## Problems
1 – According to the forum thread, how is "vintage" pronounced south of San Diego?
2 – Reproduce everything in the forum thread from "I live in So" down to "GTs58 (Jul 2, 2016)".

# Los Angeles/oc.....no Future



## bobcycles (Jul 2, 2016)

I live in So Cal. LA county specifically,  and in this city?  
We currently have the highest rate of illiteracy in the history of Los Angeles.

Here is a glimpse at the future of LA .....and maybe the future of the US

http://inlandempire.craigslist.org/atq/5606145513.html


----------



## GTs58 (Jul 2, 2016)

I donno man. I've heard that word many times, bintage, and if you lived down south of San Diego you'll see that vintage is pronounced bintage. The language is Spanglish.


----------



## bobcycles (Jul 2, 2016)

LOL gotcha....I was refering to the body of the sellers post......an array of grammatical butchering goin' down....and I wonder what makes that bike so "fast"?


----------



## Schwinn499 (Jul 3, 2016)

I saw this add with "great bittina" recently...wtf is bittina?


----------



## catfish (Jul 3, 2016)

WOW! That has got to be a joke. If not, it is very sad.


----------



## spoker (Jul 3, 2016)

consider yourself luckey,i live in minneapolis,highest solmolian pop in the us,was at the bike shop sat.a somali came in and didnt know enough english to tell the owner what he wanted done to his bike!some nice areas of the city have been turned to s--t!!


----------



## Freqman1 (Jul 3, 2016)

OK Bill Gates tried to make this idiot proof--turn on your spell checker. When you get that red underline--there's your sign! V/r Shawn


----------



## mickeyc (Jul 3, 2016)

Hate to point out, but there are regular contributors here that have a great deal of trouble with spelling, punctuation, etc.  Just read what you have written before you push the SEND button please.

Mike


----------



## Obi-Wan Schwinnobi (Jul 3, 2016)

mickeyc said:


> Hate to point out, but there are regular contributors here that have a great deal of trouble with spelling, punctuation, etc.  Just read what you have written before you push the SEND button please.

## Record set
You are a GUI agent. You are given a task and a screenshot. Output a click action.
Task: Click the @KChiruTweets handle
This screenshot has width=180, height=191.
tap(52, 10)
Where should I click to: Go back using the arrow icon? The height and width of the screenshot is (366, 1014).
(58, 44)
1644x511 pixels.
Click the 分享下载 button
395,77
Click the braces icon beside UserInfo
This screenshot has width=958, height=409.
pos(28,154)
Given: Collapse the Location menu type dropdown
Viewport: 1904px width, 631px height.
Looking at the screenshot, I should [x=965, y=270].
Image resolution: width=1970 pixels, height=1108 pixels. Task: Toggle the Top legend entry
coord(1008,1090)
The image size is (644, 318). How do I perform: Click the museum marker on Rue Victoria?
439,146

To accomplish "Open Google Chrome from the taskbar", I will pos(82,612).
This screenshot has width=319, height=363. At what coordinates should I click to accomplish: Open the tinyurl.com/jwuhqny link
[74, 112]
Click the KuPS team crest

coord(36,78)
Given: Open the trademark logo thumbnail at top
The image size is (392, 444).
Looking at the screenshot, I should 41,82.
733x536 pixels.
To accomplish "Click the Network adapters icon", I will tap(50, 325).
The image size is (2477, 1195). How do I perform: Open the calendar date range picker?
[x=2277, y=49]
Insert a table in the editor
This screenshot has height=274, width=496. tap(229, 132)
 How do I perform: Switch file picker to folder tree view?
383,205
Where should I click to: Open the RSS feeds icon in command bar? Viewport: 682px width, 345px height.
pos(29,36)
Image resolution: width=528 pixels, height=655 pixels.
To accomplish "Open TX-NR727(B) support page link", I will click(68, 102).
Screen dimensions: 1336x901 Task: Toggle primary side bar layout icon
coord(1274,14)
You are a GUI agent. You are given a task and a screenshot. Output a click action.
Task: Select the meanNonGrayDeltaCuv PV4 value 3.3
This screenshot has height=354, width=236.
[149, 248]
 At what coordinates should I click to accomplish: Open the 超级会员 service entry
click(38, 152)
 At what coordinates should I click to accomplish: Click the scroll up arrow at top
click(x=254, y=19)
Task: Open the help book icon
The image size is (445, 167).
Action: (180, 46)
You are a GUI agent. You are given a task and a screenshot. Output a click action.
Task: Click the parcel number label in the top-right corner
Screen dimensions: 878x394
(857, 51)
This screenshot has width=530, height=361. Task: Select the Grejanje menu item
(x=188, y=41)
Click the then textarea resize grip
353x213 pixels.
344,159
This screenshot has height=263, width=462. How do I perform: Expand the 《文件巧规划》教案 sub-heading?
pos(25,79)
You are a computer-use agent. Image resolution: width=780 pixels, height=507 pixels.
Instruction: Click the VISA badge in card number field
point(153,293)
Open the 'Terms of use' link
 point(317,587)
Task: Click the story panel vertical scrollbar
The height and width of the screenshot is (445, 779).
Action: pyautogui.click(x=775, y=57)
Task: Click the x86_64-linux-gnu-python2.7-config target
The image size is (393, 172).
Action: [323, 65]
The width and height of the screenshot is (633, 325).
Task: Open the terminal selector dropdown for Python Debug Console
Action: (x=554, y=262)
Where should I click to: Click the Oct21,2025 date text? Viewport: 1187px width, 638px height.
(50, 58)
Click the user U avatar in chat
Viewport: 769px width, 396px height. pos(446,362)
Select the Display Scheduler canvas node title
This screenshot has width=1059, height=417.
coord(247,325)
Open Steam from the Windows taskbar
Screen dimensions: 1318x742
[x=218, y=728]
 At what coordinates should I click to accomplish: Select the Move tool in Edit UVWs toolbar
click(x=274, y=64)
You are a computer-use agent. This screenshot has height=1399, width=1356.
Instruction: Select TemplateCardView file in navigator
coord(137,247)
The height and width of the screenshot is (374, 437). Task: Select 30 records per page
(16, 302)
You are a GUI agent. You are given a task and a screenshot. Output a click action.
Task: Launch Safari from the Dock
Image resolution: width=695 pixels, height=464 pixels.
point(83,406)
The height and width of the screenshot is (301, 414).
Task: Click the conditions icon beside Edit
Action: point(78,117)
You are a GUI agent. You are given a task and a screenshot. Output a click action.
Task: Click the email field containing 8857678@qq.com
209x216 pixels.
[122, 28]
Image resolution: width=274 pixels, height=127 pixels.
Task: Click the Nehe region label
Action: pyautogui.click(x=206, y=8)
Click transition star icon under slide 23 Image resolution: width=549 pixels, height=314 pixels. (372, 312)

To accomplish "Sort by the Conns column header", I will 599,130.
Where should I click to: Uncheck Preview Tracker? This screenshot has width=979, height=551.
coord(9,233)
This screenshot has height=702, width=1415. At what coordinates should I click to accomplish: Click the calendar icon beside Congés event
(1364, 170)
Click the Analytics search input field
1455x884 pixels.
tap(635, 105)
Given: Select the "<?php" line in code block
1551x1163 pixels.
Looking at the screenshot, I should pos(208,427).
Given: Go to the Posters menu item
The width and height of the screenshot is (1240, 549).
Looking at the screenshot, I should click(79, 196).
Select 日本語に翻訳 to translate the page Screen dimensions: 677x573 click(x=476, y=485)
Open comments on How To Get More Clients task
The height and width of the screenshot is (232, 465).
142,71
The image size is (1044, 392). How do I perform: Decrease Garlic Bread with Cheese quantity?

## Solutions to each task
1 – Bintage.

2 –
I live in So Cal. LA county specifically,  and in this city?  
We currently have the highest rate of illiteracy in the history of Los Angeles.

Here is a glimpse at the future of LA .....and maybe the future of the US

http://inlandempire.craigslist.org/atq/5606145513.html


----------



## GTs58 (Jul 2, 2016)